The country’s supreme court ruled on Wednesday that all vehicles sold anywhere in the country from April 1 must comply with the new standards, aimed at reducing automotive emissions that have helped make Indian cities among the world’s most polluted. This frustrated a legal challenge from the industry, which had asked for an extra year to sell unsold stock, estimated at about 800,000 vehicles.

Most of these are two-wheeled, and some of the biggest makers have unveiled last-minute promotions aimed at helping dealers to shift older stock that does not comply with the new rules, which will be equivalent to European standards.

Dealers for Hero MotoCorp, the market leader by volume, are offering discounts of up to Rs12,500 ($193) on the unsold vehicles, while third-ranked TVS Motors is advertising discounts of up to Rs20,150 in its one-day sale. But Royal Enfield, whose sales of relatively upmarket motorcycles place it sixth in the market by volume, said its sales channel had no non-compliant inventory to offload, having made its production compliant with the new standards earlier than its competitors.

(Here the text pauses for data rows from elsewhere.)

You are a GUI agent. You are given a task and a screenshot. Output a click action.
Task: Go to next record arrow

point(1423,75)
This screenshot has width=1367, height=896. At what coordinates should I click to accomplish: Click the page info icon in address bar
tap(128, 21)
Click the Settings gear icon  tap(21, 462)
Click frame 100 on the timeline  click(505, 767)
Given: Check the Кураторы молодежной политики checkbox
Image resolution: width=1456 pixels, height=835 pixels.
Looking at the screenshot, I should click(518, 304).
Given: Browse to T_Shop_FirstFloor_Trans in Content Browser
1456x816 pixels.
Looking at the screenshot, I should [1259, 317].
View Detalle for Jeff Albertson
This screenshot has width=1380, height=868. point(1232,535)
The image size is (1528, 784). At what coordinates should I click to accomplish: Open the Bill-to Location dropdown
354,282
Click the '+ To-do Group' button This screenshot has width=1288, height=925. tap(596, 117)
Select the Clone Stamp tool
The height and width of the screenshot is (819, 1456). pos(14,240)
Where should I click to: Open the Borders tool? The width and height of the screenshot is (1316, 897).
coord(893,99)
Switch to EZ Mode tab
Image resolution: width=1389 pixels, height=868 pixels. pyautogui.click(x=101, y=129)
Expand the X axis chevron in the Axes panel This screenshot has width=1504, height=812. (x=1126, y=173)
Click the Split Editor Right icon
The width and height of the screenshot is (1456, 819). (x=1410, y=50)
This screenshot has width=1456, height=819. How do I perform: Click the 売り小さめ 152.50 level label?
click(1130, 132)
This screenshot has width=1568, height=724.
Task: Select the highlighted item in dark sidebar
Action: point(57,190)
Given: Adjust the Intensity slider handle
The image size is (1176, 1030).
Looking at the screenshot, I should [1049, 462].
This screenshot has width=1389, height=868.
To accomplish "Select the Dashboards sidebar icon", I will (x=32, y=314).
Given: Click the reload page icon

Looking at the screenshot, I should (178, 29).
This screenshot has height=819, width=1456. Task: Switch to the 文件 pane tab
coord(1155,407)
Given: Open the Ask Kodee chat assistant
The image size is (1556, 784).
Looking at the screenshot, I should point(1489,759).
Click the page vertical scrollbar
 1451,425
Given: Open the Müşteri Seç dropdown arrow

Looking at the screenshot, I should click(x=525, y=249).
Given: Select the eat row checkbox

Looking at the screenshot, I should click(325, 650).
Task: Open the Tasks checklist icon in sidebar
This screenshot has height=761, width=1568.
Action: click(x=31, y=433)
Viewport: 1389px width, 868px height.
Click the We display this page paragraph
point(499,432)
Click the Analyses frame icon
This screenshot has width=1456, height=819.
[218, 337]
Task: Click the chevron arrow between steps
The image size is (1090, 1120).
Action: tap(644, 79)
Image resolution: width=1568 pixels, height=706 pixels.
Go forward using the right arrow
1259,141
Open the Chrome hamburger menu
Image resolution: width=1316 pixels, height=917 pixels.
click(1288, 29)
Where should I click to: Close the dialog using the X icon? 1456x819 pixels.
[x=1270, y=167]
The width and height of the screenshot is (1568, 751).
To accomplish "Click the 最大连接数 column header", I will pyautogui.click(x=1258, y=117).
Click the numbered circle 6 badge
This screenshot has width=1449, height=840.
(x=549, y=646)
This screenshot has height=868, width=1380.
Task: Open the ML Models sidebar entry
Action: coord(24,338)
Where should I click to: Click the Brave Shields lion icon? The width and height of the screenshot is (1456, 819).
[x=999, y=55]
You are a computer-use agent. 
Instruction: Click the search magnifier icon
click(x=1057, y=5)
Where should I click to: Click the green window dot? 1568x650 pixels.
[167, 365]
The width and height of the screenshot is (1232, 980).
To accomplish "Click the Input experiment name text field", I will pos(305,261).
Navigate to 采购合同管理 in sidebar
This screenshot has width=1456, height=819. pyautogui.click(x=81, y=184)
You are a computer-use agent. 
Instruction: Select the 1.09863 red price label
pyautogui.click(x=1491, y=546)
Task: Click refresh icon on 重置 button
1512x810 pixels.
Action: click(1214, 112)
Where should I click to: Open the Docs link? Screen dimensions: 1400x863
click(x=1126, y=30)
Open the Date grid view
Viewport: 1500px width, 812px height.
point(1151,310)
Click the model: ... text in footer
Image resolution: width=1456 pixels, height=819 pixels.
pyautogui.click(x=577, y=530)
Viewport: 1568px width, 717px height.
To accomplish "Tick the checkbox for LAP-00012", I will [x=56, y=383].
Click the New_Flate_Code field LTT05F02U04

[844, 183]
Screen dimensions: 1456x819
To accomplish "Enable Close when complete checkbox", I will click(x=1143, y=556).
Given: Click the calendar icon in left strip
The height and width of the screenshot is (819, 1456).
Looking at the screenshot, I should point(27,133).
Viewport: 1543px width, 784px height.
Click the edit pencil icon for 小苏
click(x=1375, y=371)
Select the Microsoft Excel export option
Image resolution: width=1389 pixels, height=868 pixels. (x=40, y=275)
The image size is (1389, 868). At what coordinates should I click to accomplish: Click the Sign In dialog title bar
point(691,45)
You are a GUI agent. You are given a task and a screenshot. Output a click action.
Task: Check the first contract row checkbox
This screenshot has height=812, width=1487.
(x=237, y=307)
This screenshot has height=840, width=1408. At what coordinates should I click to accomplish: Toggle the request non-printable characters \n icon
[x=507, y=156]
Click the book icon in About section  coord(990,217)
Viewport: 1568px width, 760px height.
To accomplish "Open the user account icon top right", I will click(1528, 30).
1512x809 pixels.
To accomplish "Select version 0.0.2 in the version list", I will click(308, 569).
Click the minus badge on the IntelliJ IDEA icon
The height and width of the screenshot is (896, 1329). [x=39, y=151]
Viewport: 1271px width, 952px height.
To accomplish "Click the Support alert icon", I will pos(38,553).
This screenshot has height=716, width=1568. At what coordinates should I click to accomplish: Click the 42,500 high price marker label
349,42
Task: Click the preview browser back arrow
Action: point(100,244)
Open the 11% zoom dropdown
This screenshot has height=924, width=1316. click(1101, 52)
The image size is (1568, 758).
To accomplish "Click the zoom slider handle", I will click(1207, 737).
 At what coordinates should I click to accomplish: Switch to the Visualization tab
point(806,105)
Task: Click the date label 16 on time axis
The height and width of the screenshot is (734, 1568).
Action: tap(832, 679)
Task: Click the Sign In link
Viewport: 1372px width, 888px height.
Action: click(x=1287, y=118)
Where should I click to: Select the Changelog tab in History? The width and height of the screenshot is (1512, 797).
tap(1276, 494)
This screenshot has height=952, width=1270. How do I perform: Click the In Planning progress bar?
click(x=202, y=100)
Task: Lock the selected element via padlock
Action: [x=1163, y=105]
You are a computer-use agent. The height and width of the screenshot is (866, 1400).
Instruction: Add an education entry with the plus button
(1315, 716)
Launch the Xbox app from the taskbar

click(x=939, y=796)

Gulshan Ahuja, secretary general of India’s Federation of Automobile Dealers, said this amounted to a “distressed sale” situation, with customers seeking to take advantage by demanding further discounts and free products or services. His organisation was now in talks with the manufacturers about the disposal of the unsold vehicles, he added, warning that any effort to export them would face “a lot of technical, financial and logistical issues”.